Other North American Gray Steam Locomotives

Other Gray Steam Locomotives

Gold and Silver Steam Locomotives

In 1964 CB&Q 5632 was painted with temporary (water-based) gold paint to help commemorate the 100th anniversary of CB&Q's suburban service. Chicago - Aurora runs were made on May 20, 1964 (a mid-week trip - on the actual day) and on May 23rd. The May 23rd trip consisted of a record number of passengers (about 3500) for a CB&Q fan trip (22 coaches were used). By June, 5632 was once again painted black. However, 5632 was again painted gold to celebrate the 50th anniversary of the opening of Kansas City Union Station with a trip to St. Joseph on October 31, 1964 and a trip to Bevier, Missouri on November 1. The trip on November 1, 1964 proved to be 5632's final (CB&Q excursion) trip for when she returned to Galesburg, she was stored unserviceable with no further extension on flue removal.

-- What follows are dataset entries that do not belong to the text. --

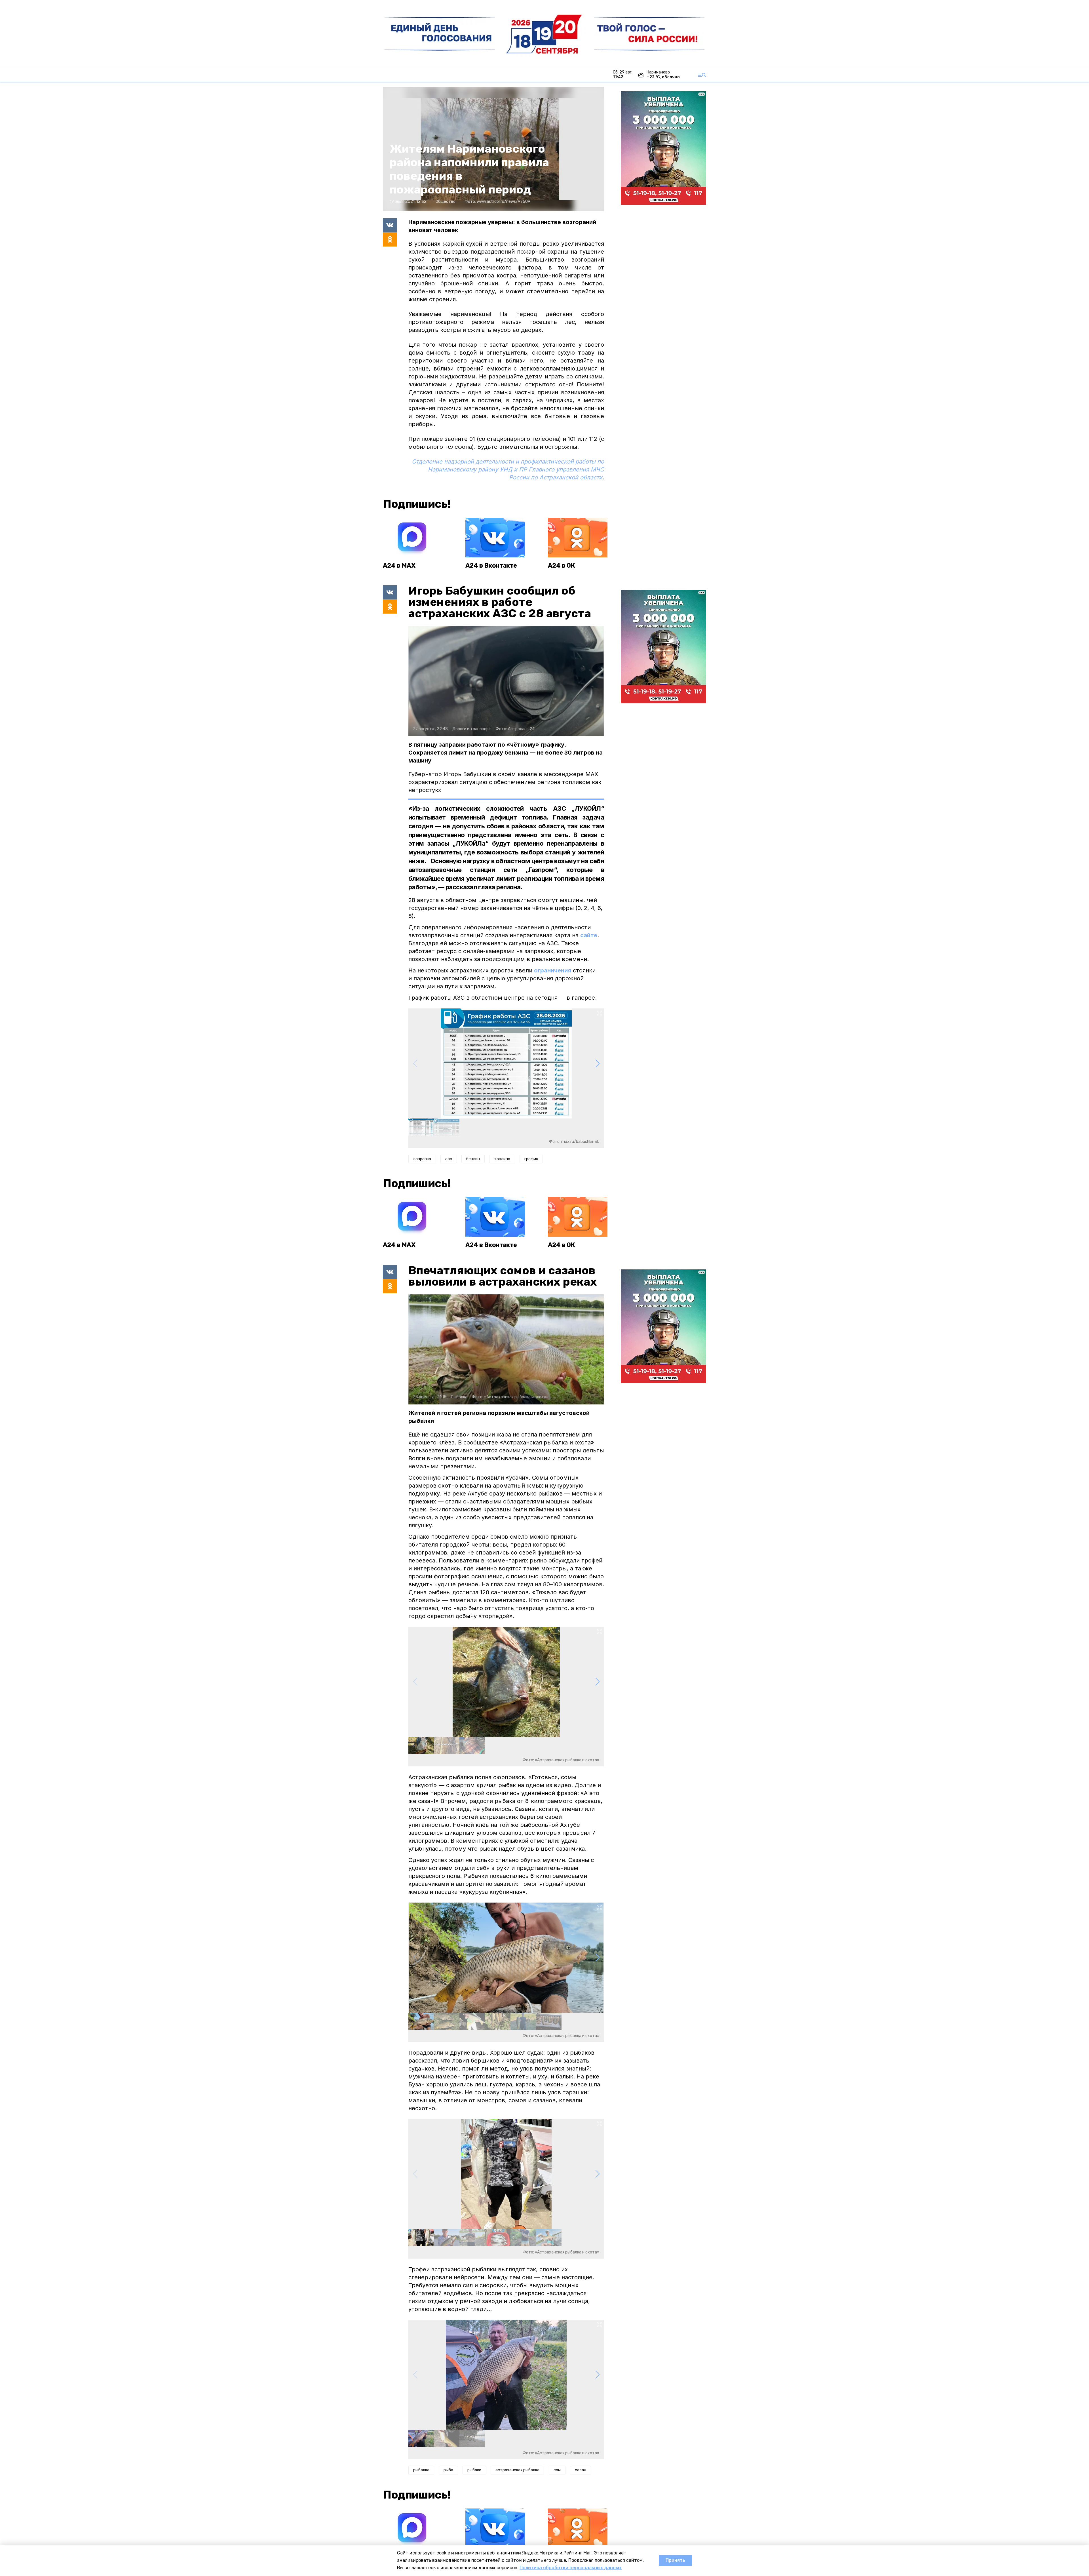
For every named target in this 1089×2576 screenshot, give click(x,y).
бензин (473, 1159)
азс (448, 1159)
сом (557, 2470)
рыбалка (421, 2470)
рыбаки (474, 2470)
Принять (675, 2560)
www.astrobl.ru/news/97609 (503, 201)
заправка (422, 1159)
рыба (448, 2470)
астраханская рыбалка (517, 2470)
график (531, 1159)
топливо (502, 1159)
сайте (588, 935)
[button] (597, 1063)
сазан (580, 2470)
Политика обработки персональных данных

Other Gold and Silver Locomotives

Brown Steam Locomotives

I haven't seen any existing brown steam locomotives. However, Union Pacific's Omaha Shops shrouded two locomotives in 1937. The 7002 locomotive was built to pull heavy passenger trains over the Rocky Mountains, with massive 6-foot wheels driven by 4,000 horsepower. The 2906 was one of 10 P-13 Pacifics built for the UP by Baldwin in 1920. They were shrouded primarily to serve as relief power for the dieselized Cities streamliners between Omaha and Ogden or Denver. Pacific 2906 and Mountain 7002 served between 1939 and 1941 on the Forty-Niner, a heavyweight, all-Pullman streamliner departing five times a month from Chicago to San Francisco, site of the Golden Gate Exposition. The locos bore UP's prewar streamliner colors of Armour Yellow, Leaf Brown, and Scarlet. The 7002 ended its spectacular 32-year career as a rescuer engine for stalled locomotives.